The Story of Louis Pasteur (1936) convierte la microbiología en lucha política. Pasteur, además de pelear contra el ántrax o la rabia, pelea contra el establishment médico que lo tacha de loco. Su triunfo es el de la razón frente al dogma. Y en Dr. Ehrlich’s Magic Bullet (1940), la lucha es contra la censura. Paul Ehrlich busca la cura de la sífilis —producida por la bacteria Treponema pallidum—. El estricto código moral de Hollywood prohibía mencionar enfermedades venéreas, pero aquí el censor tuvo que ceder ante la lógica. Era absurdo no nombrar la patología en una película dedicada a su cura. Eso sí, la concesión fue mínima. La palabra «sífilis» se pronuncia con cuentagotas. Los guionistas lograron contar la historia de la introducción del fármaco arsfenamina (el Salvarsán) sin ofender la moral de la época. Como curiosidad que apunta el profesor, la palabra que sí se omitió por completo fue «judío». Se borró del guion el origen del protagonista.
El cine clásico adora al héroe solitario, pero la ciencia en la vida real es un deporte de equipo. Sánchez Angulo destaca una producción más reciente de la BBC que pone los puntos sobre las íes, Breaking the Mould (2009). Aquí no se narran las casualidades que tanto gustan al público —esas esporas que entran por la ventana y ¡puf! medicamento—. La cinta cuenta el trabajo sucio de Howard Florey y Ernst Chain entre 1938 y 1943 para purificar la penicilina.

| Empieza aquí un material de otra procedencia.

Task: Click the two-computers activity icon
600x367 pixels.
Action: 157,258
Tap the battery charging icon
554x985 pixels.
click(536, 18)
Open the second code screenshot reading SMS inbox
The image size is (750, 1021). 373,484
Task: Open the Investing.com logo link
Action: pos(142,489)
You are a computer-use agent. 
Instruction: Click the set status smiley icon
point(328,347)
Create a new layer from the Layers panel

Breaking the Mould muestra la purificación y la extracción de la penicilina antes de ser procesada químicamente, los ensayos con ratones y la falta de dinero. También aborda el conflicto de egos. Fleming intenta llevarse el mérito del descubrimiento, pero la película reivindica a quienes convirtieron una curiosidad de laboratorio en un fármaco real. La cara B del Nobel, vaya.
Los monos animados, como decía tu abuela
La educación microbiológica empieza en la infancia. El profesor señala que explicar lo invisible a un niño requiere imaginación y, a veces, elefantes. Pero antes, un clásico de Disney. En Fantasia (1940), el segmento de ‘La consagración de la primavera’ irritó a Stravinsky por el arreglo musical, pero acertó en la ciencia.

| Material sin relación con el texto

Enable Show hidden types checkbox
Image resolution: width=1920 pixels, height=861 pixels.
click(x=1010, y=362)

Los animadores ilustraron la hipótesis de la abiogénesis de Oparin y Haldane. Volcanes, rayos y un mar agitado crean el «caldo primigenio» que dará origen a la vida. En pocos minutos, Disney resume 3.500 millones de años de evolución. De la sopa química a una euglena nadando —un organismo unicelular— y, de ahí, al dinosaurio. Todo sin una sola línea de diálogo.
Más reciente es Horton Hears a Who! (2008). Un elefante, Horton,escucha un grito en una mota de polvo. Al acercarse, descubre que en esa partícula flota todo un mundo en miniatura, ‘Villaquién’ (Whoville), habitada por los microscópicos ‘Quién’ (Whos). El resto de la selva, sin embargo, toma por loco a Horton. El guion adapta el libro de Dr. Seuss, quien escribió la historia tras visitar Hiroshima en 1953. La devastación nuclear le cambió la mentalidad.

Sánchez Angulo rescata esta historia para ilustrar el problema de la escala espacial. Explicar a un niño (o a un adulto escéptico) que existen seres invisibles capaces de matarnos o de salvarnos es tan difícil como convencer a un canguro de que una mota de polvo tiene alcalde. El mantra de la película, «una persona es una persona, por pequeña que sea», se convierte aquí en la primera regla del microbiólogo: un bicho es un bicho, por invisible que sea.
¡Eso es to… eso es to… eeeesto es todo amigos!
Cuando se encienden las luces del aula, la pantalla vuelve a blanco. Los estudiantes de la UMH parpadean, regresan de Marte, de la Francia quesera, de un futuro distópico o, algunos, de de una cabezadita reparadora. El profesor de Microbiología de la UMH Manuel Sánchez Angulo apaga el proyector, pero la verdadera lección empieza ahí fuera.
Su objetivo no es tanto formar a críticos de cine, como enseñar a mirar. El séptimo arte, espejo de los miedos, suele vencer a la infección y al pánico. Los microbios son los protagonistas de nuestra existencia y, por ello, del cine. Son los que limpian nuestra basura, fermentan nuestro vino y, tal vez, nos permitan pisar otros planetas. La vida es un guion escrito por bacterias. Nosotros solo somos los figurantes.